[Opening SUPPLIED DATA section]
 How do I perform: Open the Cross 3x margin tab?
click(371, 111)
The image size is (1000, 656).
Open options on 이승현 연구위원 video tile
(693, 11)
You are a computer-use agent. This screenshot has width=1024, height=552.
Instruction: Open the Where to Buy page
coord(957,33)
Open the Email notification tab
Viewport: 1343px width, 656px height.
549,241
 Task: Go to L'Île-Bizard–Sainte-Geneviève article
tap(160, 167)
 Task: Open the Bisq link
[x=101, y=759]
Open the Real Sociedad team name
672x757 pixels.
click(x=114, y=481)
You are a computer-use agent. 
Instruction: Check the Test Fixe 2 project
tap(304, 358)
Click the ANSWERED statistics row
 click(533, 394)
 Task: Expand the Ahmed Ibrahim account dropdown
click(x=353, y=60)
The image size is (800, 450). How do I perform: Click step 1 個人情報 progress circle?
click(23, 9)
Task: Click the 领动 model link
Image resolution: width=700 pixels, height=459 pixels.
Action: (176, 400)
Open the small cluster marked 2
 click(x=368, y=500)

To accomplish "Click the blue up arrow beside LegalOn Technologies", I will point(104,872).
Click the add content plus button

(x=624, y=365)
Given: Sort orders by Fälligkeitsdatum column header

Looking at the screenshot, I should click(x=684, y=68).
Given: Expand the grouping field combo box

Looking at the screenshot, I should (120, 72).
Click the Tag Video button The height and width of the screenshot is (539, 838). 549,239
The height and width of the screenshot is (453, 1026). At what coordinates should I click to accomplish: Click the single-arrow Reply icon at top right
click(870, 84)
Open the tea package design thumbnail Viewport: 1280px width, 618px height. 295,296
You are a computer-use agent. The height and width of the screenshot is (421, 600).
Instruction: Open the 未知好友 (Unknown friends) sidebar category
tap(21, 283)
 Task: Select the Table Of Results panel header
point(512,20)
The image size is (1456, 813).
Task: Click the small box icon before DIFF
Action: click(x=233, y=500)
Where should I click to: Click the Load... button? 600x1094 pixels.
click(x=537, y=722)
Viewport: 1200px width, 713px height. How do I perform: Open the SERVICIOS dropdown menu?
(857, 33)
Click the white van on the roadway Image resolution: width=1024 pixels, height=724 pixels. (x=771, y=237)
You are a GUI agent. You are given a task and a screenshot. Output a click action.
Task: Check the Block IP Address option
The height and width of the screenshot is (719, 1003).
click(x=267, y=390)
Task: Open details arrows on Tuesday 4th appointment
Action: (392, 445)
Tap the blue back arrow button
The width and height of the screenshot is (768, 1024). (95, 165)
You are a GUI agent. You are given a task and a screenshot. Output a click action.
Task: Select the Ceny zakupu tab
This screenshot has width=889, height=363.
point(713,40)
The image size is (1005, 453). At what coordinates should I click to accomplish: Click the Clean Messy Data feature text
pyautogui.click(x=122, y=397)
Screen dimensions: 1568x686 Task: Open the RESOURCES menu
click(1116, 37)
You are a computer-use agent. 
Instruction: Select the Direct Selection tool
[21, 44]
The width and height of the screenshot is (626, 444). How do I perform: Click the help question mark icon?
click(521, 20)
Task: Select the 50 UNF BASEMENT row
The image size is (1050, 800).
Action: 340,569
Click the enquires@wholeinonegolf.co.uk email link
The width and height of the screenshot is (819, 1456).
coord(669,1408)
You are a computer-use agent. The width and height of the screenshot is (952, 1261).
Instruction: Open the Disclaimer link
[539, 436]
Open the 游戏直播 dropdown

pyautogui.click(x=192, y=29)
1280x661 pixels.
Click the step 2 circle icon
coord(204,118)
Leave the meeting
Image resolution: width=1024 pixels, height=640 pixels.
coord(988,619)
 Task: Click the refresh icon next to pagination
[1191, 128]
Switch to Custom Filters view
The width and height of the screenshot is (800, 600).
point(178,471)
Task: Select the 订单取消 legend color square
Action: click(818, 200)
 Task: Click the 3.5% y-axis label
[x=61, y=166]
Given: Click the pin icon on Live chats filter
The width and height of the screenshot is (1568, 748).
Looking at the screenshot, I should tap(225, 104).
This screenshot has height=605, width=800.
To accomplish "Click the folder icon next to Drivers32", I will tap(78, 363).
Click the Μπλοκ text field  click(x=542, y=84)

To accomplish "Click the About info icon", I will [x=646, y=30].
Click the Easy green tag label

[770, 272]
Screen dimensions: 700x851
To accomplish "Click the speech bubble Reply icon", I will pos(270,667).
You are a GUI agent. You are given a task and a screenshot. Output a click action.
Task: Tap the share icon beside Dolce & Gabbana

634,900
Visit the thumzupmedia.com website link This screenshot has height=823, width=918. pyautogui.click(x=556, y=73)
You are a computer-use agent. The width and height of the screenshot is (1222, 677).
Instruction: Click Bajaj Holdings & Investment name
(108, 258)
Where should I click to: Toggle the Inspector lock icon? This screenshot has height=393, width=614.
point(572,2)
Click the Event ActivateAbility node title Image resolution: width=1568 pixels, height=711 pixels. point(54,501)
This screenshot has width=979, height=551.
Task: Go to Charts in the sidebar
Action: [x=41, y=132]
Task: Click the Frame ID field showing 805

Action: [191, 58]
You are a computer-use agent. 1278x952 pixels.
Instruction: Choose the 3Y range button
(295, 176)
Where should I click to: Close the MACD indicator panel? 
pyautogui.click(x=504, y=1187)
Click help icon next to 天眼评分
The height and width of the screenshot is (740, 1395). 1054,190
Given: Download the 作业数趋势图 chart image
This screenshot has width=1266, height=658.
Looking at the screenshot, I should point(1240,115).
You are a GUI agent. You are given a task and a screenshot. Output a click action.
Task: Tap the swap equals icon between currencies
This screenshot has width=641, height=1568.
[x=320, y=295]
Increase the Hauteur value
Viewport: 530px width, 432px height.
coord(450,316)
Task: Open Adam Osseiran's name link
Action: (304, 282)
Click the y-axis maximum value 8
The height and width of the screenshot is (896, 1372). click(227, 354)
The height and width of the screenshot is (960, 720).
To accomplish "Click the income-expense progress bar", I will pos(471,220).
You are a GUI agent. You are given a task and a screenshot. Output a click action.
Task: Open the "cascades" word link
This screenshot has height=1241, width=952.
[Closing SUPPLIED DATA section]
- **ACTIVITY**: From the material above, copy each line that includes the word "computer".

- **RESULT OF THE TASK**:
You are a computer-use agent. This screenshot has width=1024, height=552.
You are a computer-use agent. 
You are a computer-use agent. The height and width of the screenshot is (421, 600).
You are a computer-use agent. 
You are a computer-use agent. The width and height of the screenshot is (952, 1261).
You are a computer-use agent. The width and height of the screenshot is (1222, 677).
You are a computer-use agent. 1278x952 pixels.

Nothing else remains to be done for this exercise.